> _Requirement_
Please repeat, precisely as written, only the lines from the one containing "Task: Click the green" through the last line of the records below, pictures omitted.

═══ Provided data ═══

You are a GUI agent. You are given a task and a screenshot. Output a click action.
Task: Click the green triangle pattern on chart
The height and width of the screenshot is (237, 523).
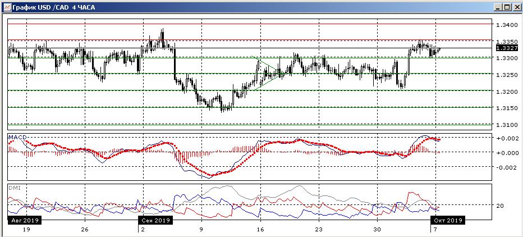tap(265, 73)
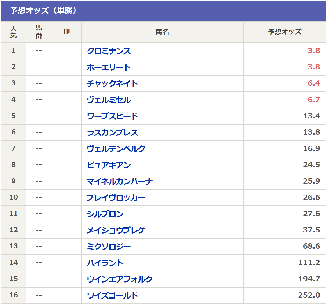This screenshot has height=305, width=328.
Task: Click the ハイラント horse name
Action: [x=105, y=263]
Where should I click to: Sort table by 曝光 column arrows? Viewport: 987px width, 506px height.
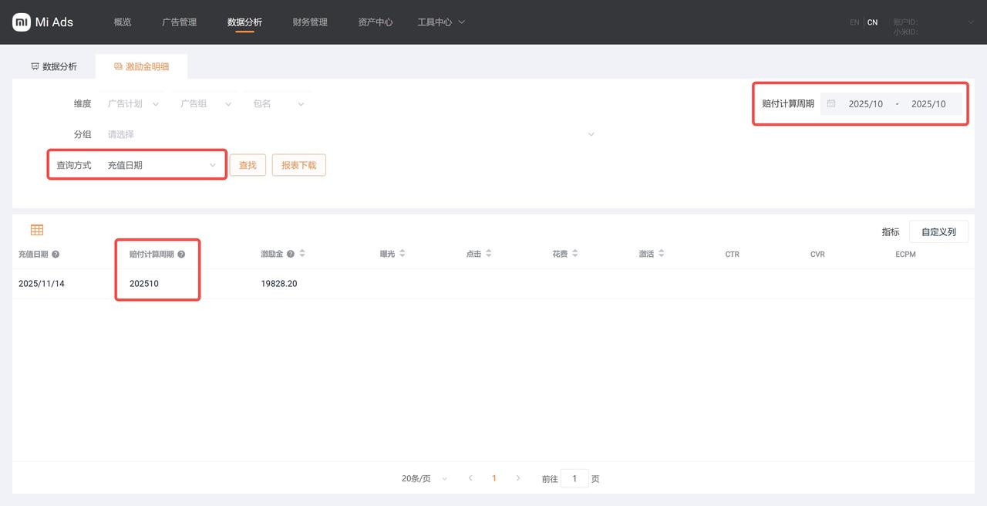403,254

═══

> _Result of this exercise_
Task: Click the green triangle pattern on chart
The height and width of the screenshot is (237, 523).
tap(265, 73)
This screenshot has height=305, width=328.
Task: Click the ハイラント horse name
Action: [x=105, y=263]
Where should I click to: Sort table by 曝光 column arrows? Viewport: 987px width, 506px height.
403,254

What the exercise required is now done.